### Task goal
Verbatim copy without images: return all of the data as it stands.

### Data for this task
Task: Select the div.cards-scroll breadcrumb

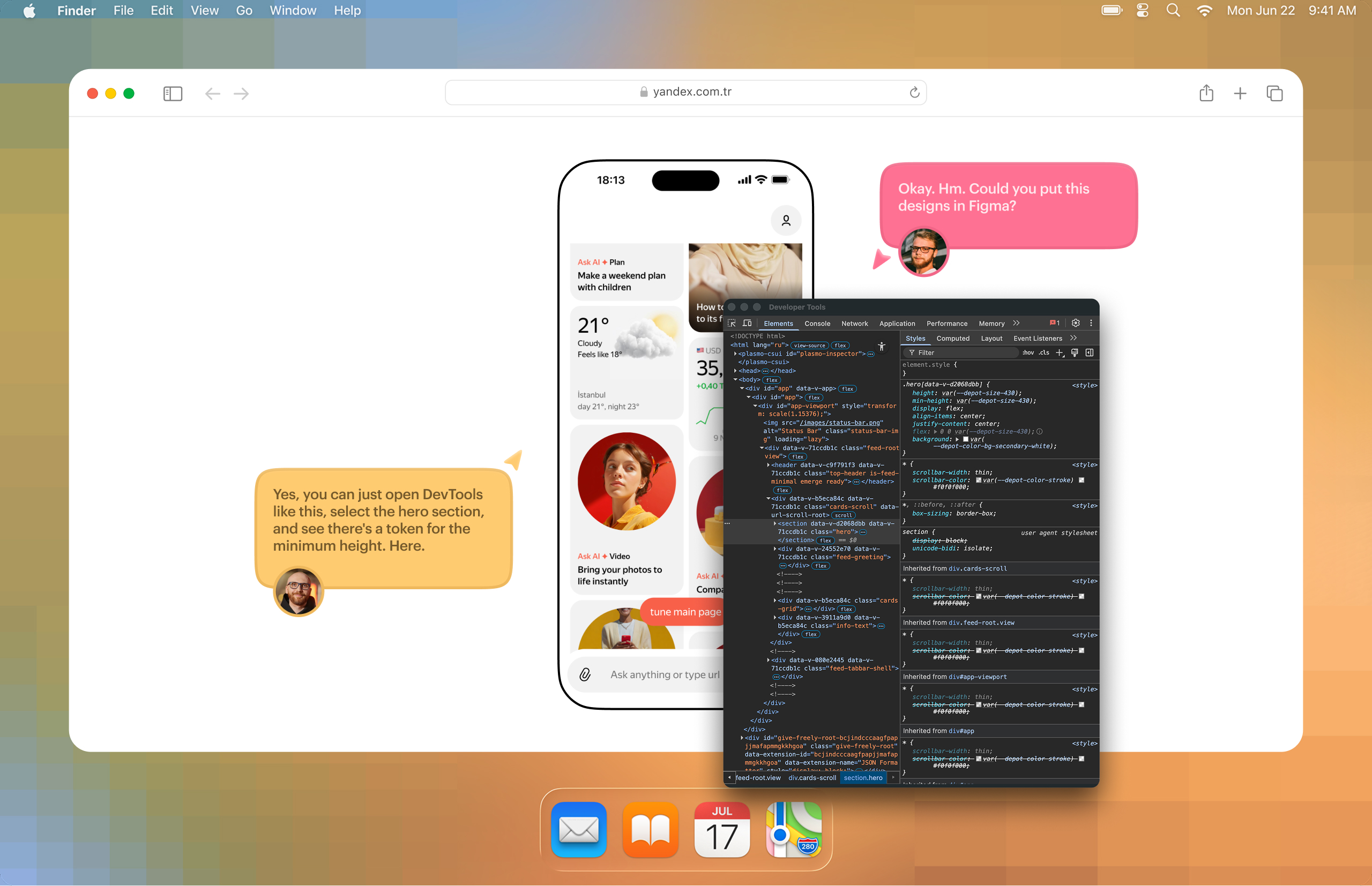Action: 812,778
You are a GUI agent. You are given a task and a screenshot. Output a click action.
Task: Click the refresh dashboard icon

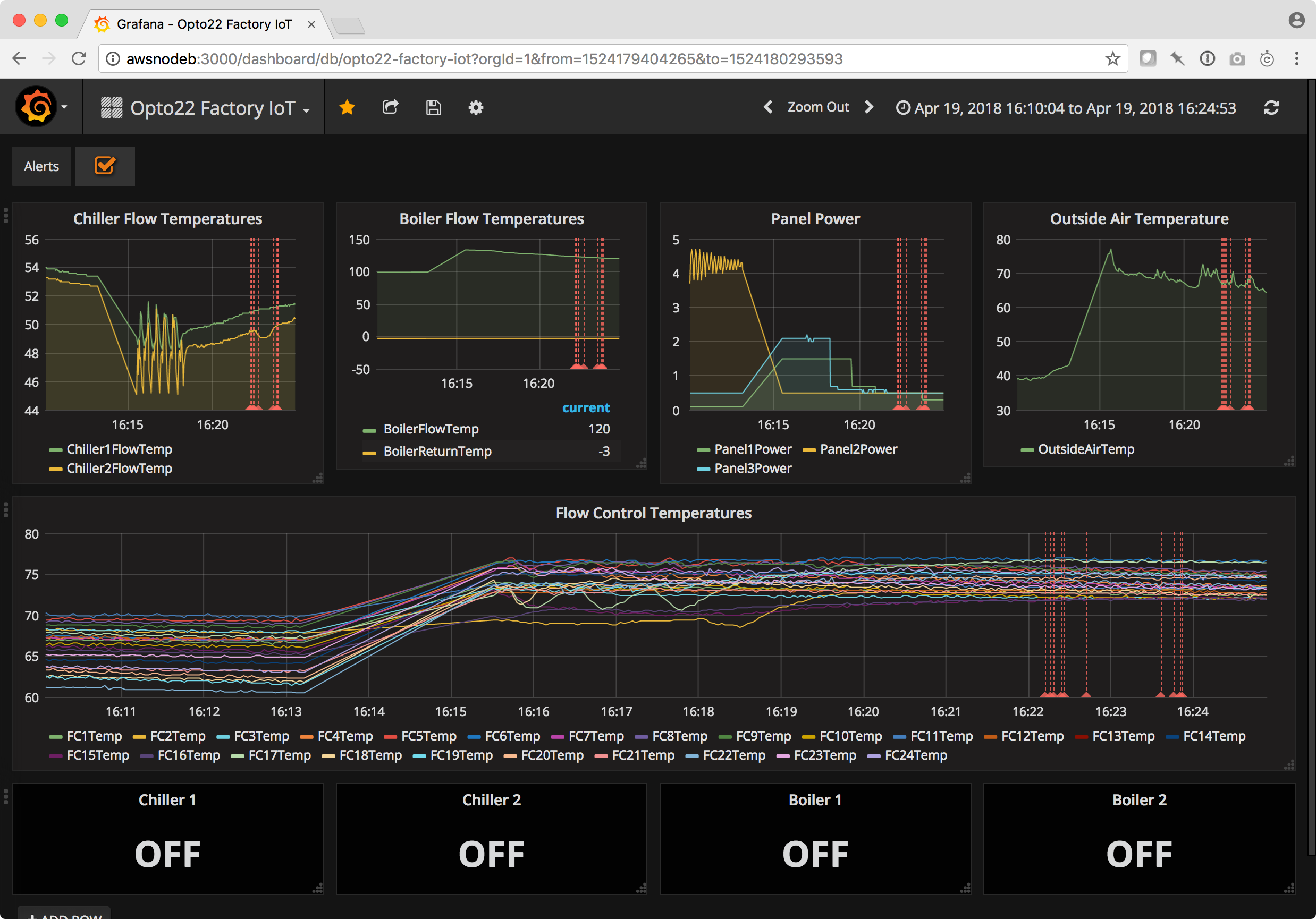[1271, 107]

### Exercise response
Task: Select the div.cards-scroll breadcrumb

Action: 812,778
You are a GUI agent. You are given a task and a screenshot. Output a click action.
Task: Click the refresh dashboard icon

[1271, 107]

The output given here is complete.